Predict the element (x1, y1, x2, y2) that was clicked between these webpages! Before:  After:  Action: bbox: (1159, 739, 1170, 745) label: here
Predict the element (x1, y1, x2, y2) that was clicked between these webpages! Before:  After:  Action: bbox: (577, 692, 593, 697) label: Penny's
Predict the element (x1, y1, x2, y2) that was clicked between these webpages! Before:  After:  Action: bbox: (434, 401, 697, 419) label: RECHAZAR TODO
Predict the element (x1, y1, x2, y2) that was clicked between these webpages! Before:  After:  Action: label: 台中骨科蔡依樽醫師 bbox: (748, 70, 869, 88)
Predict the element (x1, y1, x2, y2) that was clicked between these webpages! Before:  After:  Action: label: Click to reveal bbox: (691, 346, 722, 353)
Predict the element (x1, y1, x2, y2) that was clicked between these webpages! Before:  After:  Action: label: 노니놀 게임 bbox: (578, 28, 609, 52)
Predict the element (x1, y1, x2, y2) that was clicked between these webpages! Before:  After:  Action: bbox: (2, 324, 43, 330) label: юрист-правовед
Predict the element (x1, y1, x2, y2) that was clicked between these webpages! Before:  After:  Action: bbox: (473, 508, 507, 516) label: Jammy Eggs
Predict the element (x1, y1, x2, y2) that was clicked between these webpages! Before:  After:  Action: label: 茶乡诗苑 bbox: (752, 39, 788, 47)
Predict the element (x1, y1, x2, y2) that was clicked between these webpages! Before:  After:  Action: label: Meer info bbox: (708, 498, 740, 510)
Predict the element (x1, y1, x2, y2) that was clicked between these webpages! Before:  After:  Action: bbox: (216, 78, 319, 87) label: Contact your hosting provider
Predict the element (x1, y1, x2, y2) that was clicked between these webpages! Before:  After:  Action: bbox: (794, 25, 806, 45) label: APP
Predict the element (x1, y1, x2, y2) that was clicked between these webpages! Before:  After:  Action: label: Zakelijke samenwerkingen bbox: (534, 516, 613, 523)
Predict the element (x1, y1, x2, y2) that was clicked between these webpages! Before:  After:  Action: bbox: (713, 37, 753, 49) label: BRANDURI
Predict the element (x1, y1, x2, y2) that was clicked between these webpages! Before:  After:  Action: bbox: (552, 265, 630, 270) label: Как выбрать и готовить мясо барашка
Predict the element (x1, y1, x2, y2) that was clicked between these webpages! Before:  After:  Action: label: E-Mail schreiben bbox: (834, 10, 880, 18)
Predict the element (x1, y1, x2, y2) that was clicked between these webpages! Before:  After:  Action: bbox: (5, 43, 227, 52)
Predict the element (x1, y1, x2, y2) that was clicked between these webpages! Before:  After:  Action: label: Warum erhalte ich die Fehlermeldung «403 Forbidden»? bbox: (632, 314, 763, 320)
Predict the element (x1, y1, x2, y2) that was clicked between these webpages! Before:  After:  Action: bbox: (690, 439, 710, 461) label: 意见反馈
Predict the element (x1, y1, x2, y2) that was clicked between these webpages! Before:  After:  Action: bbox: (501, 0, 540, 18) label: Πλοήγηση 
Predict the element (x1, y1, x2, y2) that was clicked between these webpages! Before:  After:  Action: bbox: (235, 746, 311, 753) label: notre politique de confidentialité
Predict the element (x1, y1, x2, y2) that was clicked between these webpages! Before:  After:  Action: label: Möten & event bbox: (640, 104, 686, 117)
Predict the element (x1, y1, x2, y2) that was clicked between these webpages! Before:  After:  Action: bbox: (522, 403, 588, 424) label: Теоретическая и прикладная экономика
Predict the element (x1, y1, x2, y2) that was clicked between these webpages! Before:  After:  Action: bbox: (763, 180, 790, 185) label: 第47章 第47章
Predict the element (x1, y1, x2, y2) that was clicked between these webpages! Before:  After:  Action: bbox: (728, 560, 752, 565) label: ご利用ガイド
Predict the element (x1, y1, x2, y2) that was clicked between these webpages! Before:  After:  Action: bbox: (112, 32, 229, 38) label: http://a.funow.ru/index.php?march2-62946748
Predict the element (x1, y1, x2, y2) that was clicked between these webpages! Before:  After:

┄┄┄┄┄┄┄┄┄┄┄┄┄┄┄┄┄┄┄┄

### Task
Can you reproduce all of the data above line for line, leaving every character unchanged?

### Answer for the task
Predict the element (x1, y1, x2, y2) that was clicked between these webpages! Before:  After:  Action: bbox: (1159, 739, 1170, 745) label: here
Predict the element (x1, y1, x2, y2) that was clicked between these webpages! Before:  After:  Action: bbox: (577, 692, 593, 697) label: Penny's
Predict the element (x1, y1, x2, y2) that was clicked between these webpages! Before:  After:  Action: bbox: (434, 401, 697, 419) label: RECHAZAR TODO
Predict the element (x1, y1, x2, y2) that was clicked between these webpages! Before:  After:  Action: label: 台中骨科蔡依樽醫師 bbox: (748, 70, 869, 88)
Predict the element (x1, y1, x2, y2) that was clicked between these webpages! Before:  After:  Action: label: Click to reveal bbox: (691, 346, 722, 353)
Predict the element (x1, y1, x2, y2) that was clicked between these webpages! Before:  After:  Action: label: 노니놀 게임 bbox: (578, 28, 609, 52)
Predict the element (x1, y1, x2, y2) that was clicked between these webpages! Before:  After:  Action: bbox: (2, 324, 43, 330) label: юрист-правовед
Predict the element (x1, y1, x2, y2) that was clicked between these webpages! Before:  After:  Action: bbox: (473, 508, 507, 516) label: Jammy Eggs
Predict the element (x1, y1, x2, y2) that was clicked between these webpages! Before:  After:  Action: label: 茶乡诗苑 bbox: (752, 39, 788, 47)
Predict the element (x1, y1, x2, y2) that was clicked between these webpages! Before:  After:  Action: label: Meer info bbox: (708, 498, 740, 510)
Predict the element (x1, y1, x2, y2) that was clicked between these webpages! Before:  After:  Action: bbox: (216, 78, 319, 87) label: Contact your hosting provider
Predict the element (x1, y1, x2, y2) that was clicked between these webpages! Before:  After:  Action: bbox: (794, 25, 806, 45) label: APP
Predict the element (x1, y1, x2, y2) that was clicked between these webpages! Before:  After:  Action: label: Zakelijke samenwerkingen bbox: (534, 516, 613, 523)
Predict the element (x1, y1, x2, y2) that was clicked between these webpages! Before:  After:  Action: bbox: (713, 37, 753, 49) label: BRANDURI
Predict the element (x1, y1, x2, y2) that was clicked between these webpages! Before:  After:  Action: bbox: (552, 265, 630, 270) label: Как выбрать и готовить мясо барашка
Predict the element (x1, y1, x2, y2) that was clicked between these webpages! Before:  After:  Action: label: E-Mail schreiben bbox: (834, 10, 880, 18)
Predict the element (x1, y1, x2, y2) that was clicked between these webpages! Before:  After:  Action: bbox: (5, 43, 227, 52)
Predict the element (x1, y1, x2, y2) that was clicked between these webpages! Before:  After:  Action: label: Warum erhalte ich die Fehlermeldung «403 Forbidden»? bbox: (632, 314, 763, 320)
Predict the element (x1, y1, x2, y2) that was clicked between these webpages! Before:  After:  Action: bbox: (690, 439, 710, 461) label: 意见反馈
Predict the element (x1, y1, x2, y2) that was clicked between these webpages! Before:  After:  Action: bbox: (501, 0, 540, 18) label: Πλοήγηση 
Predict the element (x1, y1, x2, y2) that was clicked between these webpages! Before:  After:  Action: bbox: (235, 746, 311, 753) label: notre politique de confidentialité
Predict the element (x1, y1, x2, y2) that was clicked between these webpages! Before:  After:  Action: label: Möten & event bbox: (640, 104, 686, 117)
Predict the element (x1, y1, x2, y2) that was clicked between these webpages! Before:  After:  Action: bbox: (522, 403, 588, 424) label: Теоретическая и прикладная экономика
Predict the element (x1, y1, x2, y2) that was clicked between these webpages! Before:  After:  Action: bbox: (763, 180, 790, 185) label: 第47章 第47章
Predict the element (x1, y1, x2, y2) that was clicked between these webpages! Before:  After:  Action: bbox: (728, 560, 752, 565) label: ご利用ガイド
Predict the element (x1, y1, x2, y2) that was clicked between these webpages! Before:  After:  Action: bbox: (112, 32, 229, 38) label: http://a.funow.ru/index.php?march2-62946748
Predict the element (x1, y1, x2, y2) that was clicked between these webpages! Before:  After:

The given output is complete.